Illinois' Political Culture Is Even Worse Than NY's

But scandals in both states makes it a close race, notes Gail Collins
By Rob Quinn,  Newser Staff
Posted Feb 11, 2010 5:34 AM CST
Illinois' Political Culture Is Even Worse Than NY's
Scott Lee Cohen and his ex-wife are interviewed on WTTW-TV in Chicago after details emerged about his arrest for allegedly holding a knife to his former girlfriend's throat.    (AP Photo/Nam Y. Huh)

Illinois and New York both have such awful political cultures that it's tough to decide which state is the biggest loser, writes Gail Collins. Both states have governors who were forced out by scandals and whose successors are mired in controversy, although at least Eliot Spitzer isn't going to be appearing on Celebrity Apprentice, Collins writes in the New York Times.

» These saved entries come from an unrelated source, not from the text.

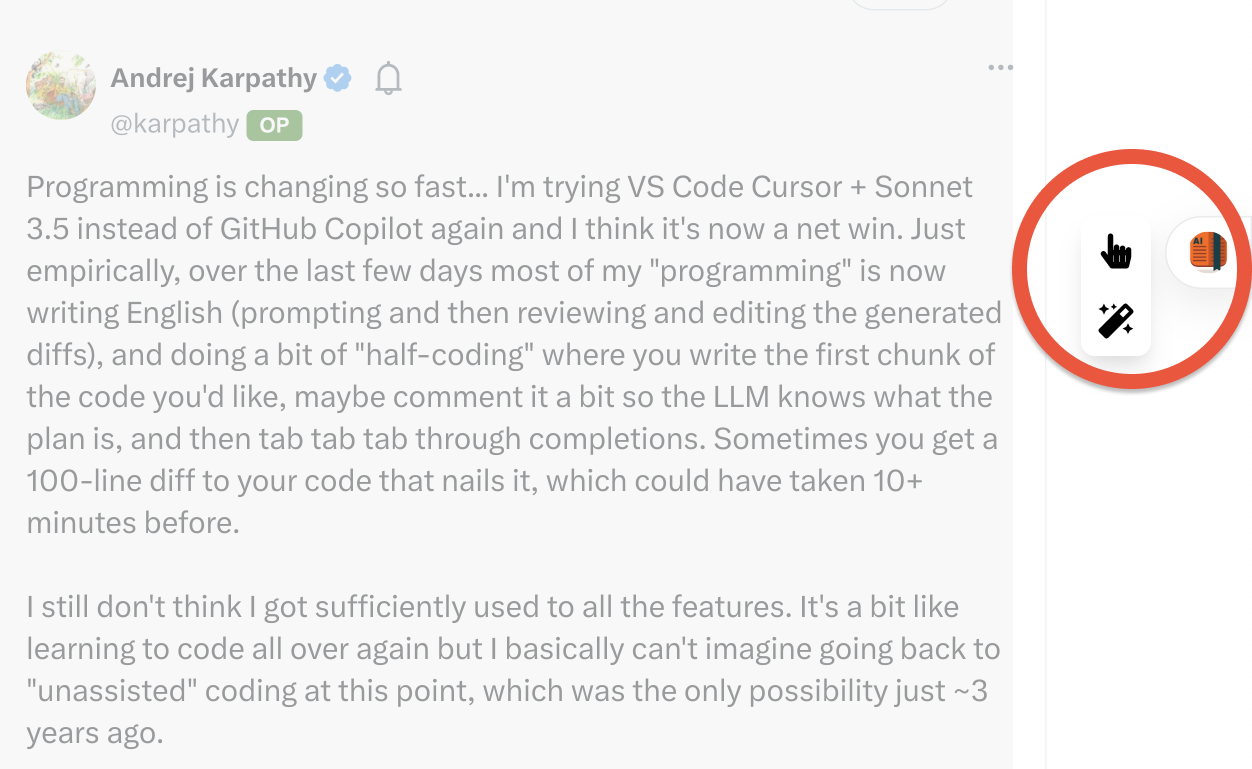Toggle the magic wand assist mode
Screen dimensions: 1252x769
tap(1116, 318)
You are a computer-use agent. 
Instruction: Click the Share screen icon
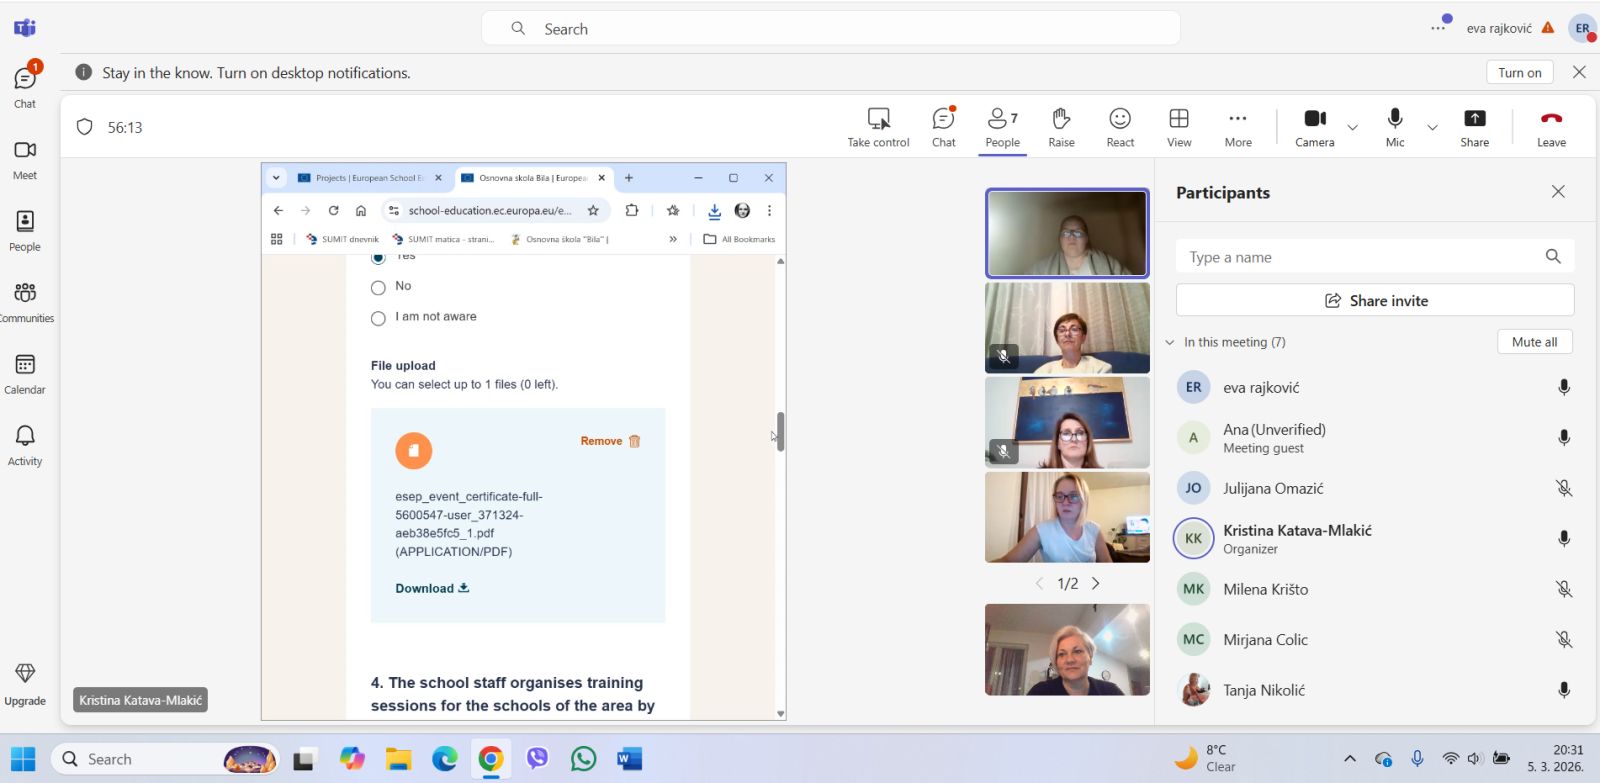tap(1474, 119)
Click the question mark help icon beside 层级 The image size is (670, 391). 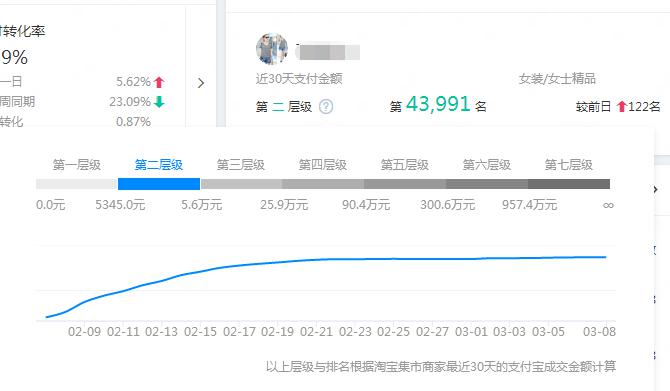pos(326,106)
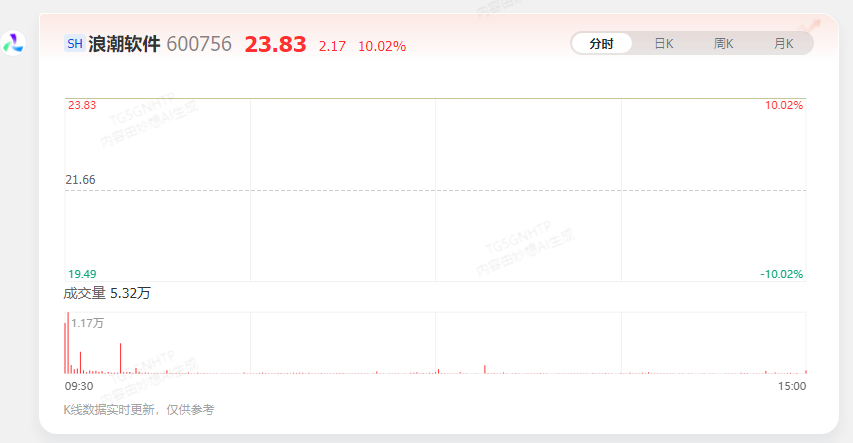
Task: Click the 19.49 lower price label
Action: coord(82,274)
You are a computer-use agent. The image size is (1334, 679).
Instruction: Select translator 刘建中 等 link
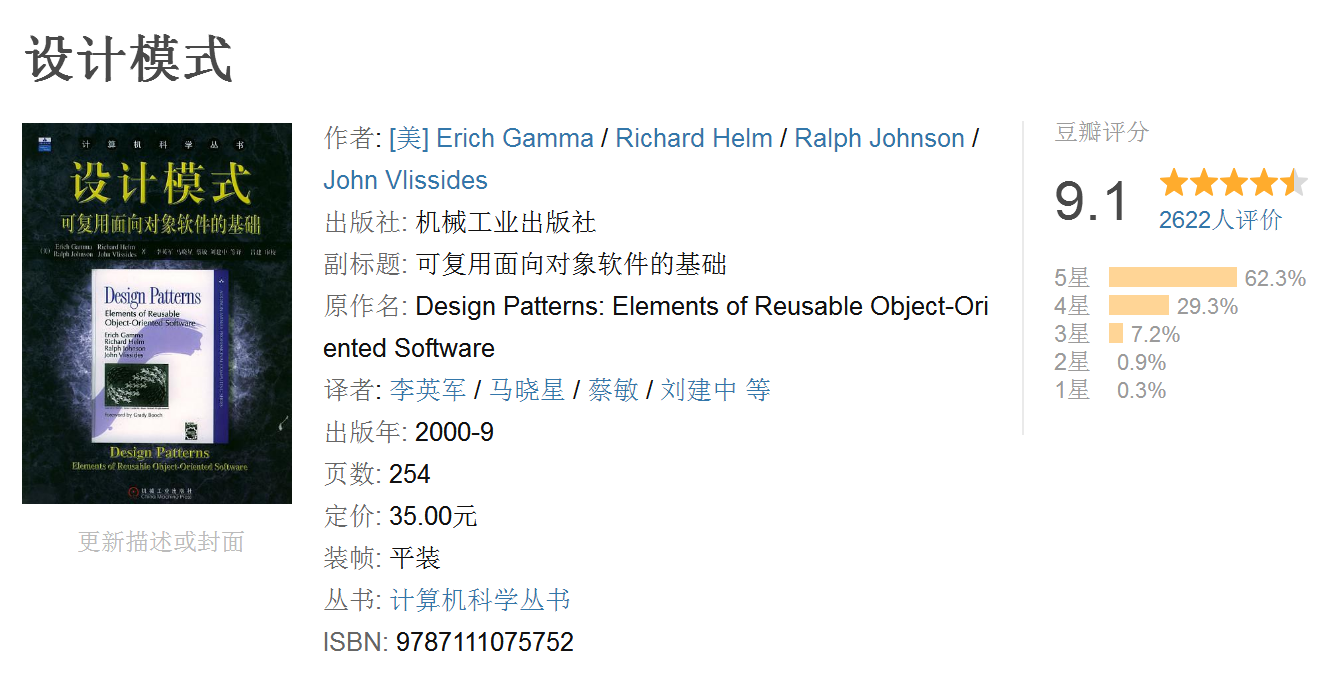[715, 390]
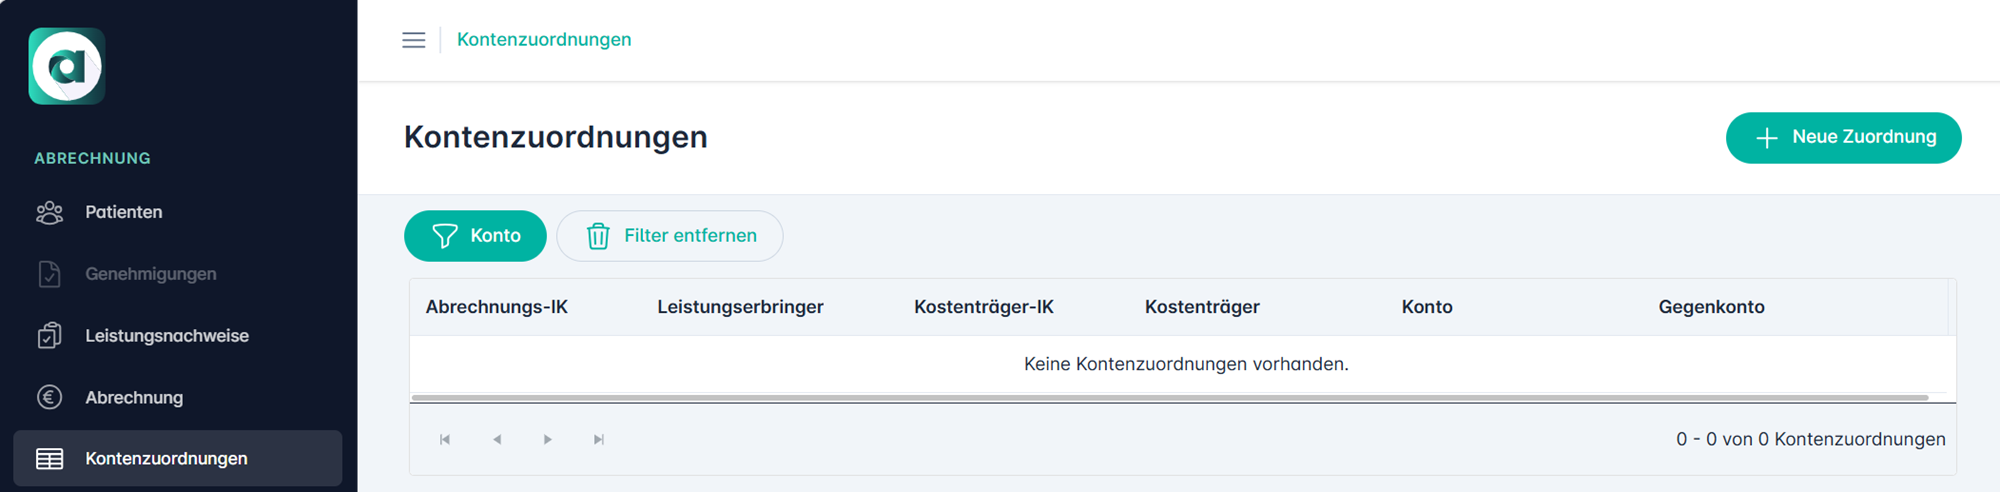Click the Leistungsnachweise clipboard icon
Viewport: 2000px width, 492px height.
click(x=49, y=336)
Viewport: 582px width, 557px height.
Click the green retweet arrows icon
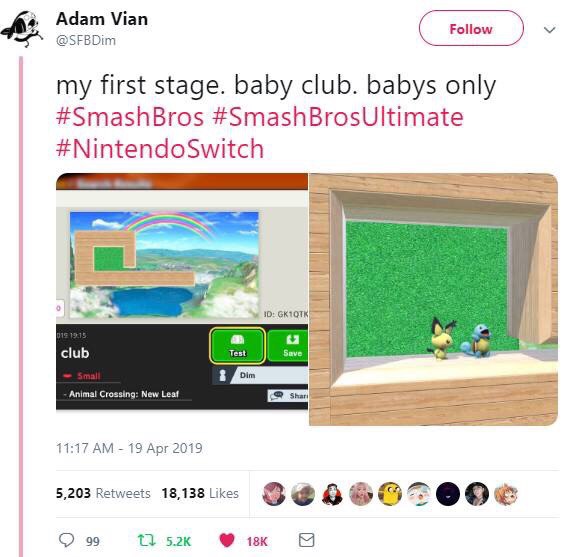147,540
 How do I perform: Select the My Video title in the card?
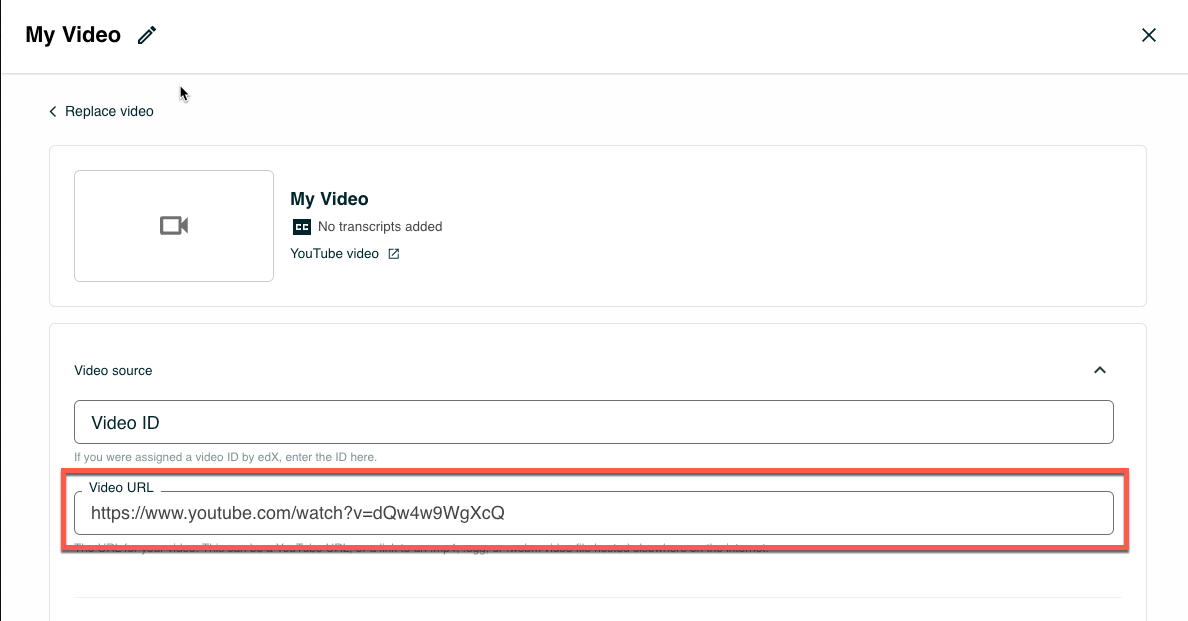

Both states have recently had politicians involved in domestic violence scandals, Collins notes. Scott Lee Cohen, the Illinois Democrats' candidate for lieutenant governor, quit the race—in a press conference held in a bar during halftime in the Super Bowl—after his failure to pay child support and his arrest for domestic violence surfaced. New York's state Senate, however, had the decency to expel Democrat Hiram Monserrate after he was convicted of assaulting his girlfriend. "It was not exactly the founding fathers at Philadelphia. But, for now, Illinois wins," Collins writes.